EXTRACTED DATA
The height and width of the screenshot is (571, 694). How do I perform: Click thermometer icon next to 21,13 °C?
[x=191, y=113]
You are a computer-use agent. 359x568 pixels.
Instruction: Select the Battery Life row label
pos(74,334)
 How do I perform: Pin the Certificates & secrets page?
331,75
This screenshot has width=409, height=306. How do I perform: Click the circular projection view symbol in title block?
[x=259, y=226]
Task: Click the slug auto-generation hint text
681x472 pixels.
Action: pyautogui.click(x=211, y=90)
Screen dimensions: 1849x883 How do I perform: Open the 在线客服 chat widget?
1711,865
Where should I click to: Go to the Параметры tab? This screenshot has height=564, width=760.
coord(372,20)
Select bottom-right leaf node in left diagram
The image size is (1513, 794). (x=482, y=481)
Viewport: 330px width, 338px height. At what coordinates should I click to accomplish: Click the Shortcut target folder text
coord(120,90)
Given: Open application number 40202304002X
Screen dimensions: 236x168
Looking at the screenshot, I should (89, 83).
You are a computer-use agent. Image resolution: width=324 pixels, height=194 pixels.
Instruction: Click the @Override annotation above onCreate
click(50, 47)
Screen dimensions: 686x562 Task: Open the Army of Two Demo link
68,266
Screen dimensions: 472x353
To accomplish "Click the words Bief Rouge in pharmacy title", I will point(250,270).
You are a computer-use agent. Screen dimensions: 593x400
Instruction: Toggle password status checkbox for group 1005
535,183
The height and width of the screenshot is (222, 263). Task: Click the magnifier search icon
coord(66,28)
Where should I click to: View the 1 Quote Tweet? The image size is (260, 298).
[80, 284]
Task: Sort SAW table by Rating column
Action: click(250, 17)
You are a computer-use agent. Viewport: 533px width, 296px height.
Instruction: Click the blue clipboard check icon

TASK STATEMENT
Going back over the entries above, copy word for word every line from the one that has "Instruction: Click the @Override" on through the one that has "You are a computer-use agent. Screen".

RESPONSE
Instruction: Click the @Override annotation above onCreate
click(50, 47)
Screen dimensions: 686x562 Task: Open the Army of Two Demo link
68,266
Screen dimensions: 472x353
To accomplish "Click the words Bief Rouge in pharmacy title", I will point(250,270).
You are a computer-use agent. Screen dimensions: 593x400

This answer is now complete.